明かりが灯る。特に何も無い、ただの物置だ。
「確かにここで見たんだけど、今は御覧の通り。慌てて人を連れてきた時には綺麗さっぱり無くなってたわ。夫にも寝ぼけたんだろうなんて言われるし、散々よ」
自分の証言を信用してもらえないことが随分と不満らしい。恵美は不機嫌そうにぼやいた。
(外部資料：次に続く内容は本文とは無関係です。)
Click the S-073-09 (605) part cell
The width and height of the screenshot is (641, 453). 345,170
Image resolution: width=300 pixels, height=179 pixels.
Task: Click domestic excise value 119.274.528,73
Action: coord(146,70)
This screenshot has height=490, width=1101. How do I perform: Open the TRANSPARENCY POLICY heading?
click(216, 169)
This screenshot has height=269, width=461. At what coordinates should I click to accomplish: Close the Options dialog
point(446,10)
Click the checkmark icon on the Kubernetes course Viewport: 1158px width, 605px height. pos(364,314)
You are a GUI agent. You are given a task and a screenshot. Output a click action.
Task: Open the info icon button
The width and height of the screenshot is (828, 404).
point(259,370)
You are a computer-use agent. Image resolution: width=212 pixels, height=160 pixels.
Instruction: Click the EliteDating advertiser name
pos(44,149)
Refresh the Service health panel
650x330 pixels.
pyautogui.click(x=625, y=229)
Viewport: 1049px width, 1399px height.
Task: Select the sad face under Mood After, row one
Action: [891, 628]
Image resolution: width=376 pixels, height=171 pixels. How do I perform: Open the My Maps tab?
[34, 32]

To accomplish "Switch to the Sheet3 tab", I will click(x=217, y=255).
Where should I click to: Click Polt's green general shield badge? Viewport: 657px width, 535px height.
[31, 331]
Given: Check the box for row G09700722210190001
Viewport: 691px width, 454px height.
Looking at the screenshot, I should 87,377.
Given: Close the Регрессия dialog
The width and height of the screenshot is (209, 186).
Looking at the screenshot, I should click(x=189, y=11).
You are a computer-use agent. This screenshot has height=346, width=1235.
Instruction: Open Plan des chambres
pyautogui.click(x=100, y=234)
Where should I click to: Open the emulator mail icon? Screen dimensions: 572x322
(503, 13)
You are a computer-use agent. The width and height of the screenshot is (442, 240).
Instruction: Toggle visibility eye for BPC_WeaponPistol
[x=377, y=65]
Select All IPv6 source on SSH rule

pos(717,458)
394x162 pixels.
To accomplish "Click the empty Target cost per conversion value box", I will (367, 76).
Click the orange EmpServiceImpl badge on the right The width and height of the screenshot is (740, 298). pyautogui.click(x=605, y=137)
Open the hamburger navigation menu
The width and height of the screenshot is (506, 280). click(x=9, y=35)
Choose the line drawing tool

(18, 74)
「何か気づいたこととか、その時に感じたこととかありませんか? 些細なことでも構いません」
天堂に問われ、恵美は腕組みしながら当時のことを思い出す。
「床の魔法陣を見て、私怖かったの。背後から月明かりが差し込んで、真っ赤な魔法陣を照らし出していたから、直観的に血だと思ったのよ。でも、嫌な臭いはしなかったわ。なんだか懐かしさを感じるような匂いだった気がする」
「血、ですか」
天堂はその場にしゃがみ込み、物置の床に触れた。どこにでもある板張りの床だ。もちろん血痕などは見当たらない。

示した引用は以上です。